### Description of the task
Scan the entries below for lines holding "computer". Give the number of such lines alone.

Material provided: Begin

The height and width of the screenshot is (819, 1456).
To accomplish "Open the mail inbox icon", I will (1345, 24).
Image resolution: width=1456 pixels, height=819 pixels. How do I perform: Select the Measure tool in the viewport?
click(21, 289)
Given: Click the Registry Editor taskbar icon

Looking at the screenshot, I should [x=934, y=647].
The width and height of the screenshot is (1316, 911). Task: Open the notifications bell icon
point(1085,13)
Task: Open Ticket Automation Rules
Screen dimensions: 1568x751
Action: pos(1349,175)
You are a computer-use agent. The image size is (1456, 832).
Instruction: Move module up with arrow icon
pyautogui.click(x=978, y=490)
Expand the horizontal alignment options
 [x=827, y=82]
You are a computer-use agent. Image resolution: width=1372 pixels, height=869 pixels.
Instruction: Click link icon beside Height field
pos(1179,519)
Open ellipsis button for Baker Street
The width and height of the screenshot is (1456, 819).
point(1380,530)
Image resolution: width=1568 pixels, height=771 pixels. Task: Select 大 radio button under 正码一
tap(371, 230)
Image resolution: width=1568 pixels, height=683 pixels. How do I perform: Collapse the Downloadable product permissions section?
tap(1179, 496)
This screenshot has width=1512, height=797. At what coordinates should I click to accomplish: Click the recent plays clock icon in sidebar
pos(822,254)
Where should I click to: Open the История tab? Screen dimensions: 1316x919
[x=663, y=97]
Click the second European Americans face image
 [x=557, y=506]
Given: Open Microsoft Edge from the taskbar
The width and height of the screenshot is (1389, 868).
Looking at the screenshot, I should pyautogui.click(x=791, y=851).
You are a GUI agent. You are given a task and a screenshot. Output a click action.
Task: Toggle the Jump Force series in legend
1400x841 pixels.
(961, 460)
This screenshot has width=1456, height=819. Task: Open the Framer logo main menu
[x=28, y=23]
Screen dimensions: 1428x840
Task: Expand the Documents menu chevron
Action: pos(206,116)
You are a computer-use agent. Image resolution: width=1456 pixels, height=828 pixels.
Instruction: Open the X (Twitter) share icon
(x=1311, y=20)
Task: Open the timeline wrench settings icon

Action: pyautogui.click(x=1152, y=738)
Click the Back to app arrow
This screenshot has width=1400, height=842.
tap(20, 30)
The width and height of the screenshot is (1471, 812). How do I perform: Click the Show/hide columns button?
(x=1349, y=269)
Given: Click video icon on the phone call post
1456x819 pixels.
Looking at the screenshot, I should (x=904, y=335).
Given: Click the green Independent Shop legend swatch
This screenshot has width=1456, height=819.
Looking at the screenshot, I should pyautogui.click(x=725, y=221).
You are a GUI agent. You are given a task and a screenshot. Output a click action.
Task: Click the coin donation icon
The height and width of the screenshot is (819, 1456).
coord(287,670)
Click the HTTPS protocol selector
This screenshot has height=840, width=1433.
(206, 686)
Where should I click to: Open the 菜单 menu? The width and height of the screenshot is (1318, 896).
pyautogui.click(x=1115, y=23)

Material provided: End

### Output of the task
3